On July 9, 2007, the plaintiff filed a Notice of Appeal in the Sixth Circuit Court of Appeals.
According to a press release dated July 9, 2007, the U.S. District Court for the Northern District of Ohio June 11 dismissed a class securities fraud action claiming Ferro Corp. and officials created a "culture of fear" in which employees were forced to engage in accounting manipulations designed to meet market expectations (In re Ferro Corp. Securities Litigation, N.D. Ohio, Lead Case No. 1:04 CV 1440, 6/11/07). Judge John R. Adams concluded that the plaintiffs failed to meet the fraud and scienter pleading standards of the Private Securities Litigation Reform Act. The plaintiff's request for leave to amend was denied.
On May 4, 2006, the plaintiff filed a Second Amended Complaint. On July 7, 2006, the defendants filed a motion to dismiss with prejudice the plaintiff’s Second Amended Complaint. The motion is currently pending before the Court.
On January 5, 2005, the Court entered the Order consolidating two similar actions. On February 2, 2005, Judge John M. Manos granted the motion to appoint lead plaintiff and to approve choice of lead counsel. On June 20, 2005, a Consolidated Complaint was filed and the defendants responded by filing a motion to dismiss the Consolidated Complaint. Before any ruling on the motion to dismiss, the plaintiff filed a First Amended Complaint on October 20, 2005, and again amended the complaint on February 7, 2006. On March 13, 2006, the Court entered the Order and Notice of Party Dismissal as to one of the individual defendants.
The original complaint charges Ferro and certain of its officers and directors with violations of the Securities Exchange Act of 1934. Ferro is a major international producer of performance materials sold to a broad range of manufacturers serving diverse markets throughout the world.
According to the complaint, on July 22, 2004, defendants revealed that the Company was slashing earnings expectations for the second quarter of fiscal 2004 by more than 70% based upon an internal review, purportedly conducted in conjunction with Ferro's closing its books for the quarter, which unearthed a multi-million dollar overstatement of earnings resulting from certain unspecified accounting manipulations. Upon this news, the price of Ferro shares fell by more than 16% to close at $20.68 per share.

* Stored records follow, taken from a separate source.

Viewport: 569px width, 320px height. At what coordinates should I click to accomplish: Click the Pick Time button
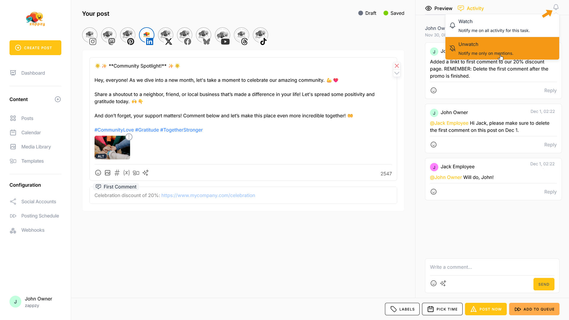tap(442, 309)
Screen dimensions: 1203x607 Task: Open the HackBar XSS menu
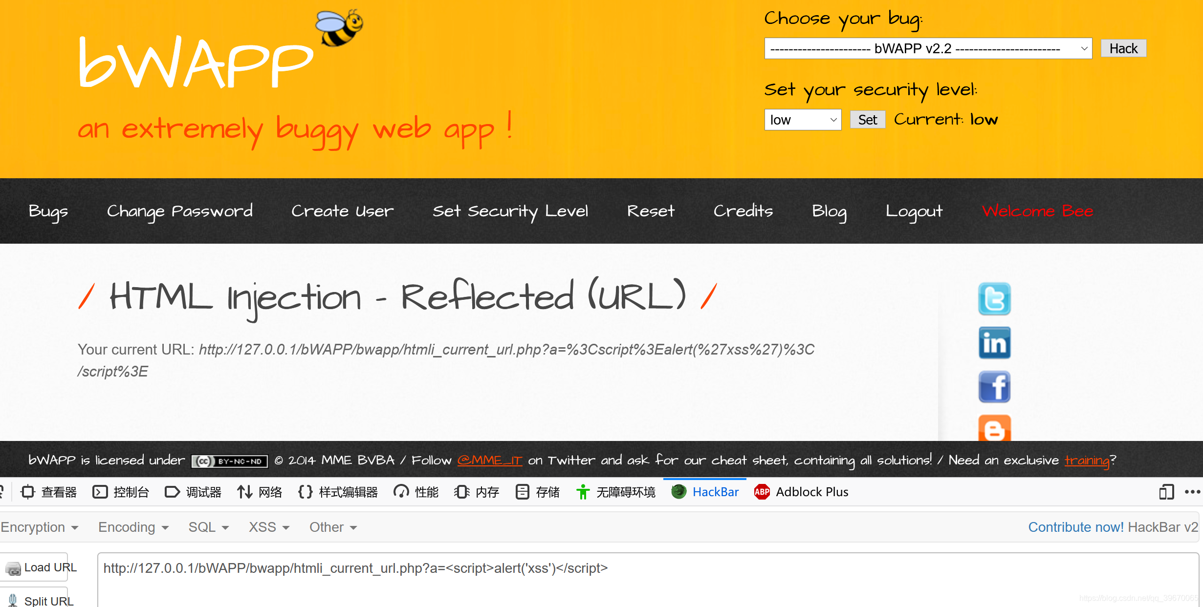(x=269, y=527)
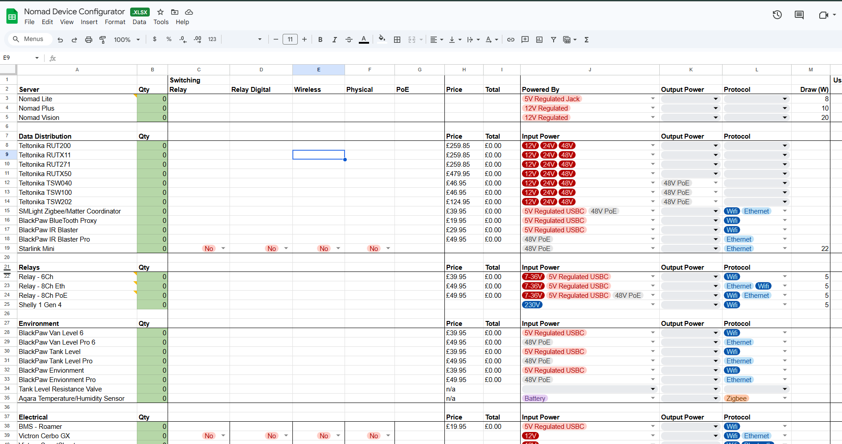Toggle bold formatting in the toolbar

click(x=320, y=39)
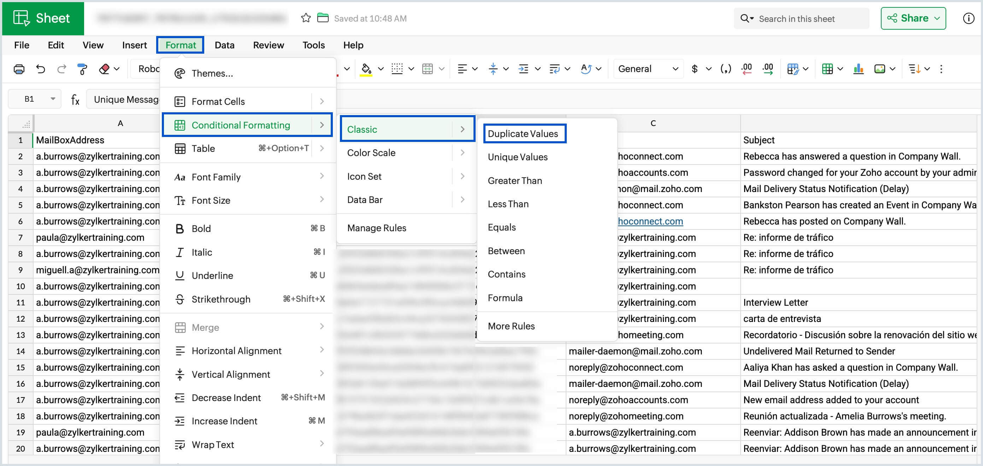Select the paint format roller icon

coord(82,69)
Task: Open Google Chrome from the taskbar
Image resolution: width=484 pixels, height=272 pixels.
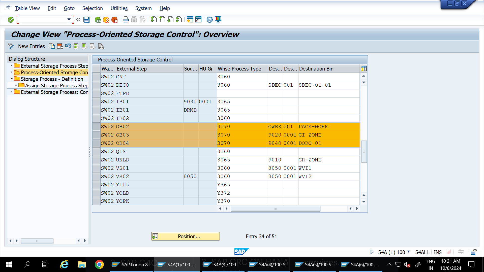Action: [99, 264]
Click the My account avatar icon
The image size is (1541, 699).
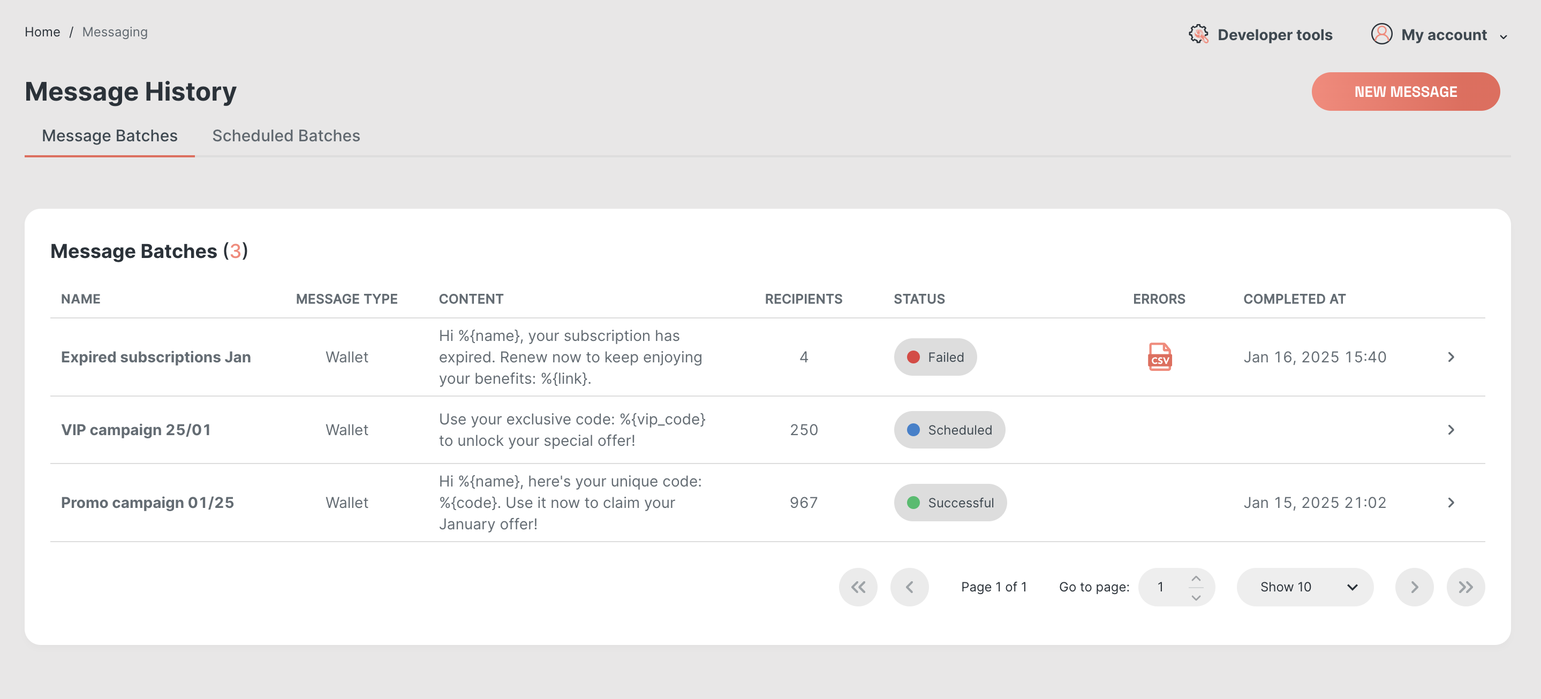pos(1381,35)
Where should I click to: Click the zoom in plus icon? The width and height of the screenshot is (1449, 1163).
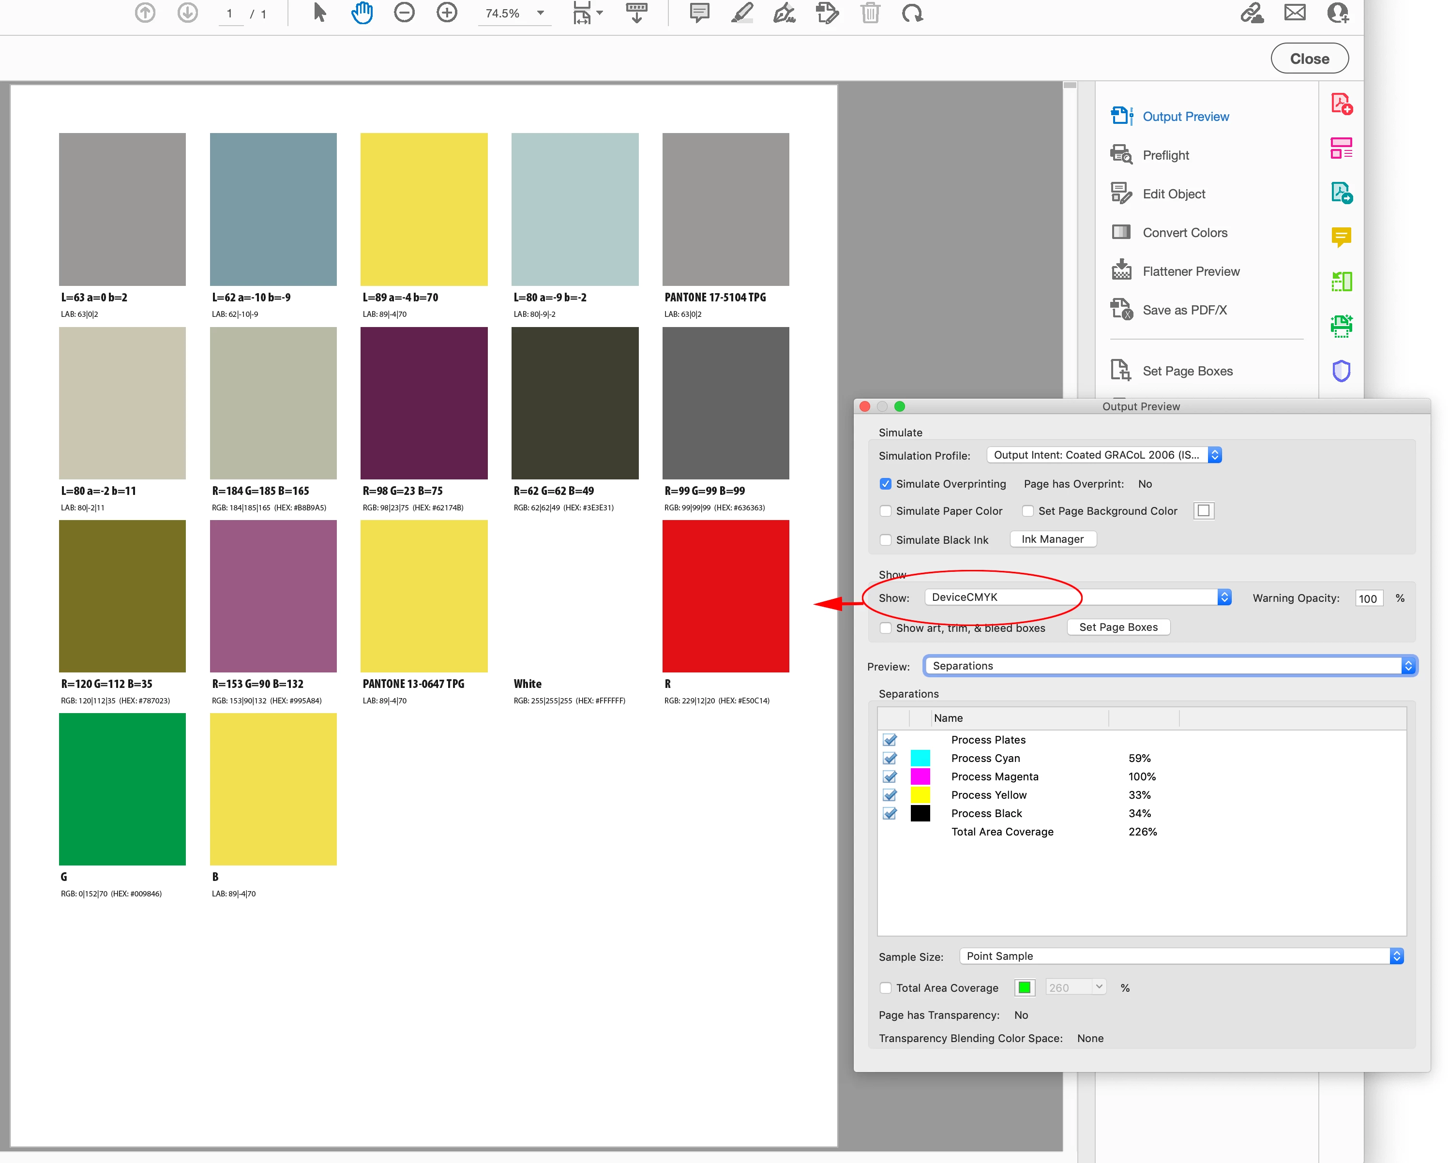(447, 13)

The complaint alleges that defendants knew but concealed from the investing public, that (i) Ferro's polymer additives business was not profitable and was incurring greater losses than had been reported; (ii) that Ferro's efforts to raise the prices of its polymer additives to products to offset increasing 'raw materials' costs had been ineffective, further eroding the Company's revenues and profits; (iii) that the Company's purportedly improving cost controls, especially regarding the Company's polymer additives business, was, in fact, the product of accounting manipulations that deferred and/or materially understated the true operating costs of the business from Ferro's public investors the increasing losses the Company was actually incurring from its polymer additive business; and (iv) that the Company's disclosure controls and procedures were wholly ineffective contrary to defendants Ortino's and Gannon's representations to investors.